───── Task input ─────

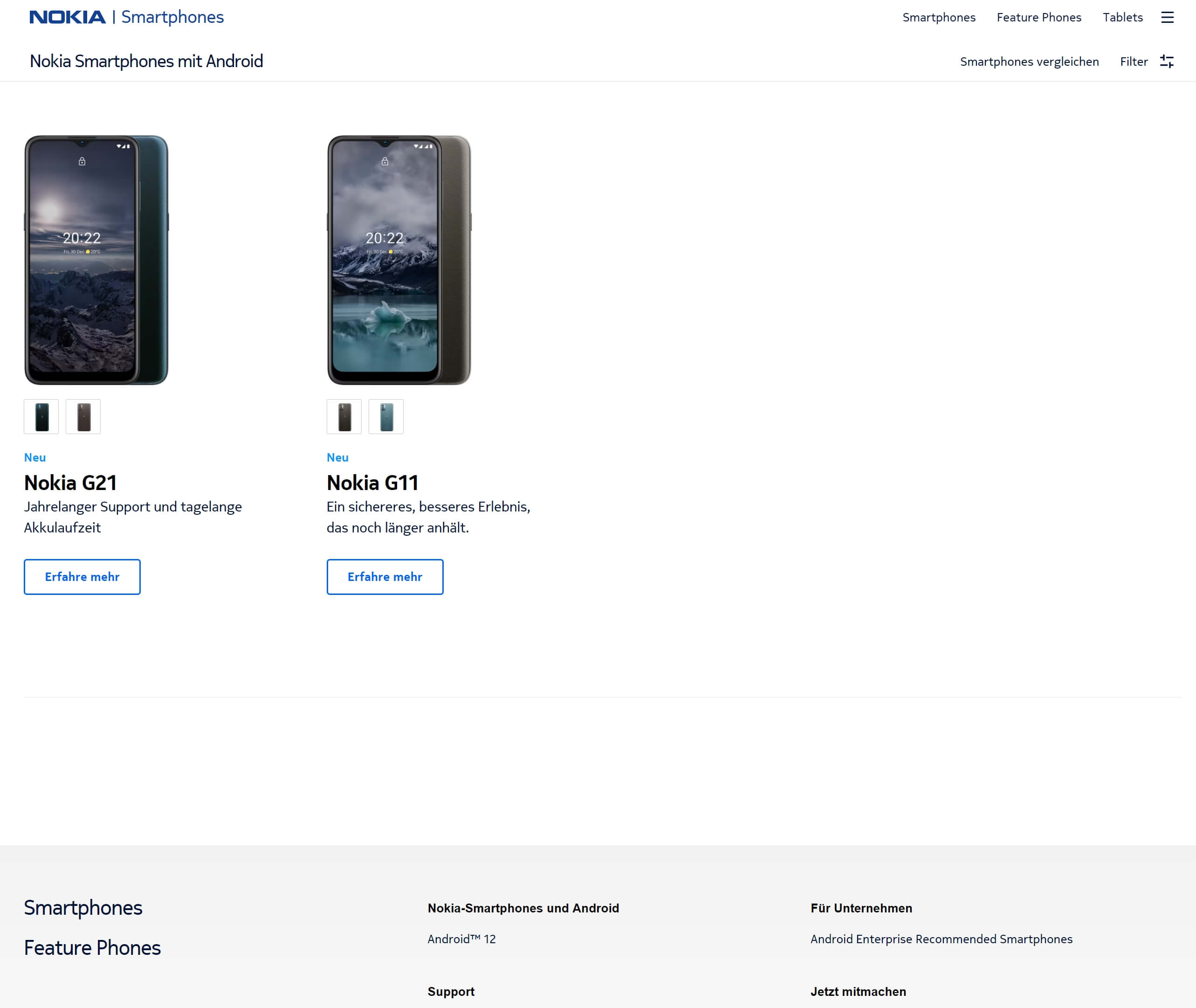Open the Feature Phones section
The image size is (1196, 1008).
click(x=1039, y=17)
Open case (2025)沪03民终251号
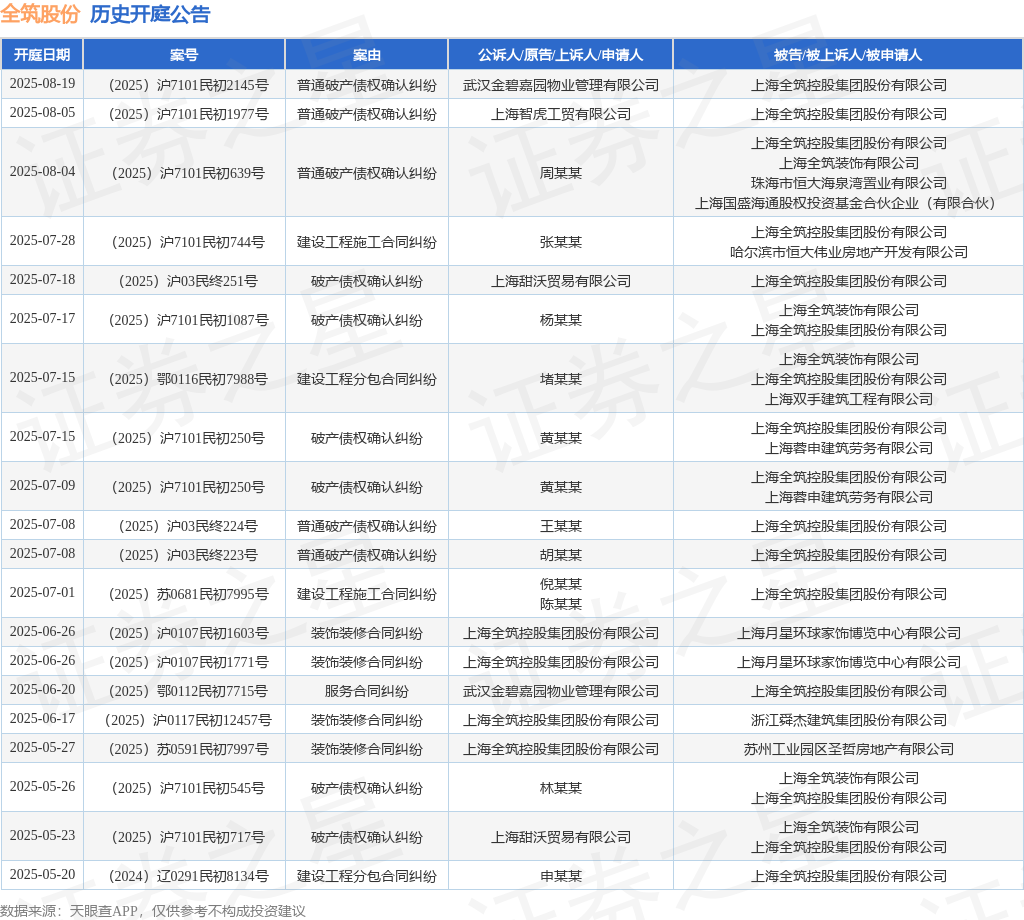 pos(184,281)
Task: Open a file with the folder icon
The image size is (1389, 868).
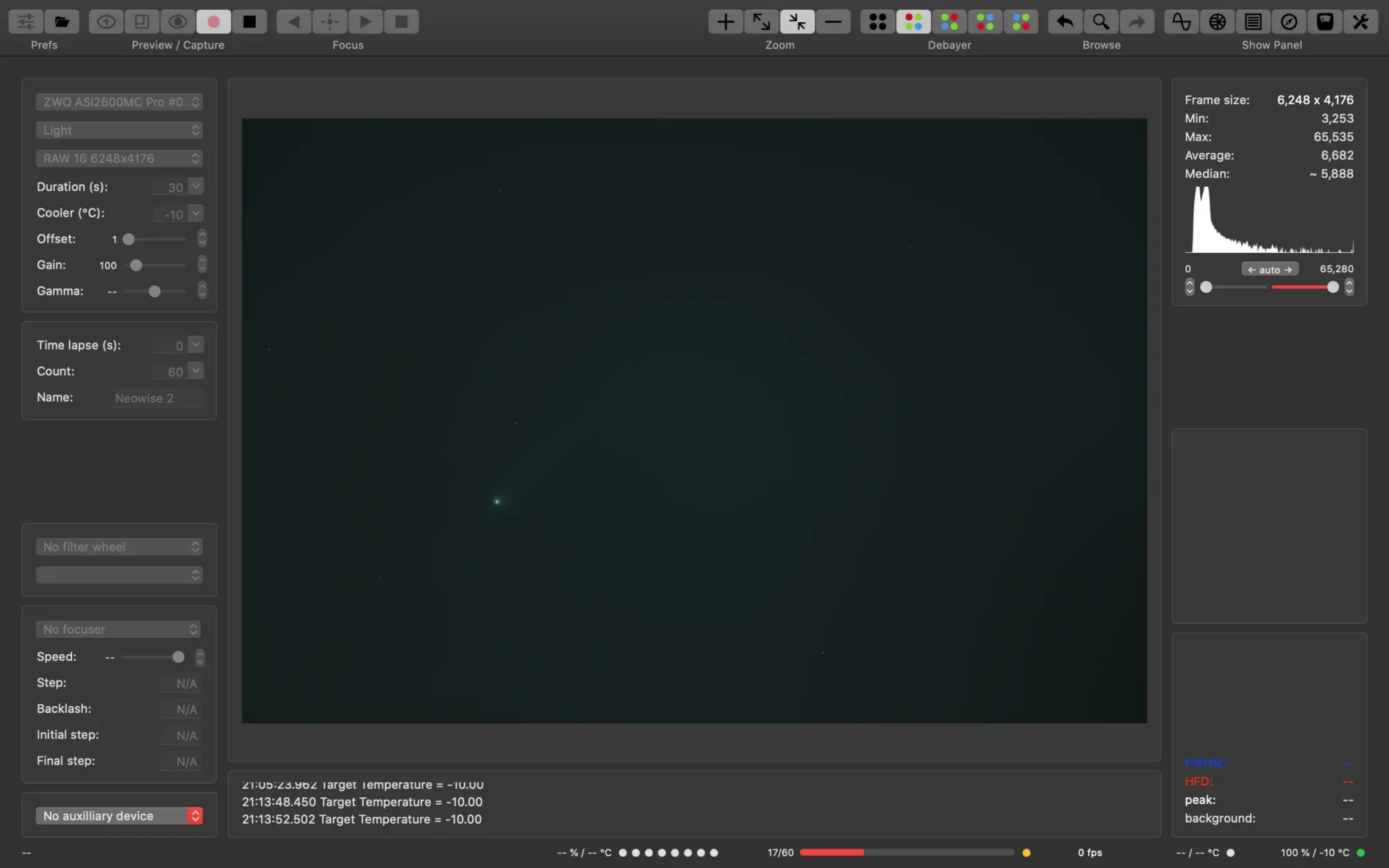Action: tap(61, 22)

─────

> Written problem: Copy word for word the lines of the listing, starting with the line that contains "Open case (2025)沪03民终251号" and going on through the end of the listing. Leave the pictures out of your answer.

> Full solution:
Open case (2025)沪03民终251号
 pos(184,281)
Task: Open a file with the folder icon
The image size is (1389, 868).
Action: tap(61, 22)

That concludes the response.